Hexplore

With Hexplore, I-Motion has designed a role-playing game for Diablo fans that has left out much of which made Blizzard’s game so thrilling. In Diablo, for example, combat is so challenging that the player’s character is often killed. In Hexplore, combat is so easy that characters seldom die – a useful move for players who are new to this kind of game, but hardly the stuff for die-hard Diablo fans. Hexplore does get it right in some areas, with plenty of story, plenty of characters to talk to, and good graphics, music, sounds, puzzles, monsters and environments. The game is primarily mouse-driven, with movement and combat that resembles Warcraft II.

9You begin the game as Mac Bride, but soon are able to add an archer, a warrior and a spell-casting mage to your party. Even better, in co-op multiplayer 2-4 players can take on these roles and play and chat together, with gameplay being essentially the same as in the single-player game. Each level consists of a variety of maps to explore, monsters to kill and puzzles to solve. You may only begin a new chapter by discovering its entrance in the previous chapter. Travel is effortless with teleports available everywhere. There are also an abundant number of healing and life potions available, as well as healing fountains.

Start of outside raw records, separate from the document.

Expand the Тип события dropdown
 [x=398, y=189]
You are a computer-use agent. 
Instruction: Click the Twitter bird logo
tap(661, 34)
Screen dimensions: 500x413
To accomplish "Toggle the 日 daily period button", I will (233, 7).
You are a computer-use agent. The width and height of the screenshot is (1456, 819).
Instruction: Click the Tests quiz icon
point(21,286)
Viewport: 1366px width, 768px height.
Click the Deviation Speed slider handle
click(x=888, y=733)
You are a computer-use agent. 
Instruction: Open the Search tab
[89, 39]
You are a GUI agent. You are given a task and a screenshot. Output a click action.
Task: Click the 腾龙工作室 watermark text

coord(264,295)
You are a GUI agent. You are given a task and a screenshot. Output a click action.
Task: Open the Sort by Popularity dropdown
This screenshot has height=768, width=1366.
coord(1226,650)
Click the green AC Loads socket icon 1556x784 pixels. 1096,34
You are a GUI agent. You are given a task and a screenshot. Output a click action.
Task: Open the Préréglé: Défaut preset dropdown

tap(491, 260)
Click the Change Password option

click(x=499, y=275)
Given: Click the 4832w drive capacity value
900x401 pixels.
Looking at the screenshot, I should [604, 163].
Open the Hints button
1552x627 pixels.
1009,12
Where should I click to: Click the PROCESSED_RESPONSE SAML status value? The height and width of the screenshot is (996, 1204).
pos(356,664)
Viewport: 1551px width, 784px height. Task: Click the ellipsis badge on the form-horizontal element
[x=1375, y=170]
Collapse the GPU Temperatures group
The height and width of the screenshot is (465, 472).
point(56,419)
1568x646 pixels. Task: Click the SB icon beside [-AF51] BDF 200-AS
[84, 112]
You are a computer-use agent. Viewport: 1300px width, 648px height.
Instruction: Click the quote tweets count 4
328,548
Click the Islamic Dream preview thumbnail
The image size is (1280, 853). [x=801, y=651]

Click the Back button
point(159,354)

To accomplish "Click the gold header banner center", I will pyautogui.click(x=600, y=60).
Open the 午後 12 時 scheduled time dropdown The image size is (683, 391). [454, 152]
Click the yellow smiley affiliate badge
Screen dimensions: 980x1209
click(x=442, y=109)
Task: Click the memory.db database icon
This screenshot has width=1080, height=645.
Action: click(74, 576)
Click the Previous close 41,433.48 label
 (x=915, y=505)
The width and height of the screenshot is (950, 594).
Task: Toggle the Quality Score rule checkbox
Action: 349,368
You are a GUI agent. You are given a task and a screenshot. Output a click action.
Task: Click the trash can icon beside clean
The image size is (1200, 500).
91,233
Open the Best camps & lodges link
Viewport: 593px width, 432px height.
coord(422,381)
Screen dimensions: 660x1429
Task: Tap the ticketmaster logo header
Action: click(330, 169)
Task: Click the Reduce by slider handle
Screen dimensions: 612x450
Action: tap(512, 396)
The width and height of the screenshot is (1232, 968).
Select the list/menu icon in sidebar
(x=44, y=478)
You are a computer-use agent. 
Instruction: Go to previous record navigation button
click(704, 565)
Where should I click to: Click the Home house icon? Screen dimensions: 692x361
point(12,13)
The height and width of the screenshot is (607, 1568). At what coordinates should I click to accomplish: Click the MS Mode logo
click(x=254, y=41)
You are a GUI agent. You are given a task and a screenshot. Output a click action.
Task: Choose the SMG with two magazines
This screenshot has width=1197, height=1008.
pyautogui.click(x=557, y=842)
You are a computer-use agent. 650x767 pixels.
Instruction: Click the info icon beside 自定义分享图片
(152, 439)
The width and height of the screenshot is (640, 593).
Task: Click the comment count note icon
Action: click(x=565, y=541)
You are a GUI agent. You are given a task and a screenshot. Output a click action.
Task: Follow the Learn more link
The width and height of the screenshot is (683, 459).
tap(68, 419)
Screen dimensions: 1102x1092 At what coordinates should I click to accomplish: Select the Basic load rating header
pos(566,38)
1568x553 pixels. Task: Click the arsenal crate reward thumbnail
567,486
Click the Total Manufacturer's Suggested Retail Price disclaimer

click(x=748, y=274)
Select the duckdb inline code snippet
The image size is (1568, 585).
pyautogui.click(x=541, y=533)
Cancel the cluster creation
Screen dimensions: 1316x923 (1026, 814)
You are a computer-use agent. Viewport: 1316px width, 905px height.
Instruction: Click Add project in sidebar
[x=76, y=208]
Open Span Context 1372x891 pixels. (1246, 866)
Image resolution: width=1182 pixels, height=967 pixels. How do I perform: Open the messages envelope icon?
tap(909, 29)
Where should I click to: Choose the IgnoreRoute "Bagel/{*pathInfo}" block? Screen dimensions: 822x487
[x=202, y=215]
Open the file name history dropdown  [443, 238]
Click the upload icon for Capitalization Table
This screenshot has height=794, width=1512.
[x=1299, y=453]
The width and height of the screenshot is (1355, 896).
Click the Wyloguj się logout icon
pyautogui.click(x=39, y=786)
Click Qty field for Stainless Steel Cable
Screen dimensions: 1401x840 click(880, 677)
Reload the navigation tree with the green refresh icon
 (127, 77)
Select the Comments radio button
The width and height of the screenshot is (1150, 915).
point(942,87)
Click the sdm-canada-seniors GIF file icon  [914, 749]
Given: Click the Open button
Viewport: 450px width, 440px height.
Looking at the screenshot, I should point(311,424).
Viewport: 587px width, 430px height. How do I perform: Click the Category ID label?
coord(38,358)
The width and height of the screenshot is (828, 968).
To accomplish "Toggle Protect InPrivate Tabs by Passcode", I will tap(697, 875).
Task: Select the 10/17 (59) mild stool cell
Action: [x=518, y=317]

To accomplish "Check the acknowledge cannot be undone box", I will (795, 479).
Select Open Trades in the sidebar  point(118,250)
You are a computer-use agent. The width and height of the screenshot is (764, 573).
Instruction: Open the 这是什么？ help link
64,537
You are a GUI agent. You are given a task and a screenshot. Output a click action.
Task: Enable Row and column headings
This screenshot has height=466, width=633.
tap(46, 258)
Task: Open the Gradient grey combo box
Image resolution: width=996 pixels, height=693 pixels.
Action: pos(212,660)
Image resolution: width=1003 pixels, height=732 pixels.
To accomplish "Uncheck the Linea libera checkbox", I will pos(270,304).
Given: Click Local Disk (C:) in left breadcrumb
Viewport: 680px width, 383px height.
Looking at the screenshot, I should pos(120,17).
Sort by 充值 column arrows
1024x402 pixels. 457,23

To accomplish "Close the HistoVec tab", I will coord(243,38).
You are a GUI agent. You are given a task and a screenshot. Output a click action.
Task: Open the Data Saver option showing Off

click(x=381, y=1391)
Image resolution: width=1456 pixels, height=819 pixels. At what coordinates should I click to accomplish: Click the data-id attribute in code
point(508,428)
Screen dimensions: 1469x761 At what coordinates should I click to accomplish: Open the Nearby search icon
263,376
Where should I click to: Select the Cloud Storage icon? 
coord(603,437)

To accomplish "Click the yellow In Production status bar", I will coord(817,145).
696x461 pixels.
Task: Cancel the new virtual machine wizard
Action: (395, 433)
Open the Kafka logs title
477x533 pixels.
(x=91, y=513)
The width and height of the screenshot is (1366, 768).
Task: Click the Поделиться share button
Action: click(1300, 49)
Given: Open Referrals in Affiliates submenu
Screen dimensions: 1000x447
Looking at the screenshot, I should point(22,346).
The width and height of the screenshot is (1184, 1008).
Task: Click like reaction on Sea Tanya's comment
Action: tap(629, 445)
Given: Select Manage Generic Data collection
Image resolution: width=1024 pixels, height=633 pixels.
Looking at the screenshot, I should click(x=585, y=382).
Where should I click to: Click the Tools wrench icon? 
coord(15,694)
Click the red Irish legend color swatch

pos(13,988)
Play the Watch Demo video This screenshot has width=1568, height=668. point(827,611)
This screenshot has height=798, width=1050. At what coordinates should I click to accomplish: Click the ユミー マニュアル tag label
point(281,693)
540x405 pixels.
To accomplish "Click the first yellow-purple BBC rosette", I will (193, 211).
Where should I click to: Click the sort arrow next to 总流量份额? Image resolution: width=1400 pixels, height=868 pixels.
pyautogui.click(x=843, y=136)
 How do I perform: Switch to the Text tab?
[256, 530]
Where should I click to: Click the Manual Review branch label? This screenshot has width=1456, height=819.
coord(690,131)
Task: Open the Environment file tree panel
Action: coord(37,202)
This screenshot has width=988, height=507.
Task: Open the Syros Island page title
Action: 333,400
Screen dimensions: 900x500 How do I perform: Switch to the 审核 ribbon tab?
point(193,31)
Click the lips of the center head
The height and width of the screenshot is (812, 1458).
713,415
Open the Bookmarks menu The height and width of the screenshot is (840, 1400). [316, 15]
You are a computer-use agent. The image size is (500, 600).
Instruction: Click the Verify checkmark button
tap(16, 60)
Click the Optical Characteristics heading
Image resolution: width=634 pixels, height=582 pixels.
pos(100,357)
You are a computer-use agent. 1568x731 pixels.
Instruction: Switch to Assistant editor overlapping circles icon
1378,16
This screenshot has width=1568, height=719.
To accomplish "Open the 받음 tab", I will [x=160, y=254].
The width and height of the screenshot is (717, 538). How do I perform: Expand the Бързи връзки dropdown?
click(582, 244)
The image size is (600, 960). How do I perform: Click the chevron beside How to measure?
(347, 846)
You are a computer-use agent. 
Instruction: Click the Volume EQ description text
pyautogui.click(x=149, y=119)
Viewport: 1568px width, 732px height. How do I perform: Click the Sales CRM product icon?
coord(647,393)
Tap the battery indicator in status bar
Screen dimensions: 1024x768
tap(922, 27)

Unfortunately, the game does have one giant flaw – it uses a half-assed experience system, so the way you earn XP by clobbering hordes of monsters is very awkward. During any of the game’s ten levels, your characters may collect experience points by walking into the sparkling stars left behind by dead monsters. However, characters that have already filled their experience bars are prevented from collecting any more. When all four characters have maxed their experience bars in a level, dead monsters no longer even leave stars-making further combat nearly pointless.

Another disappointment is that Hexplore (unlike Diablo) doesn’t allow for any shopping. Occasionally you can find a bag of coins to trade for an item, but there is little gold in the game and no opportunity to buy and sell weapons, armor or magic. Finally, characters may find and wear armor, but for some unknown reason, armor disappears. Perhaps it just wears out, but there’s no useful signifier in this regard, like a durability stat. Outside of these deficiencies, the game is a laudable effort. The interface has been thoughtfully designed. Players can easily control and move a single character or all four of them at the same time with a single click of a mouse, and the movements feel responsive.

12_1Hexplore is also a bit akin to Nox in that it offers more puzzles than the original Diablo ever did. They’re pretty simple to solve, fortunately. To open the game’s many doors, you must first look for a key. Other doors may open when the warrior uses his strength to manipulate a wall switch, the adventurer manipulates another and the mage reads a wall incantation. Some times all four characters have to almost simultaneously step on four different pressure plates in a room. Others puzzles involve triggers that reveal invisible bridges necessary to cross water.

In many ways, Hexplore is a decent game, but one can’t help but feel that it is just short of being great. With the addition of a more thoughtful experience system, a difficulty slider and better focus on inventory management and trade, it would have been much more fun.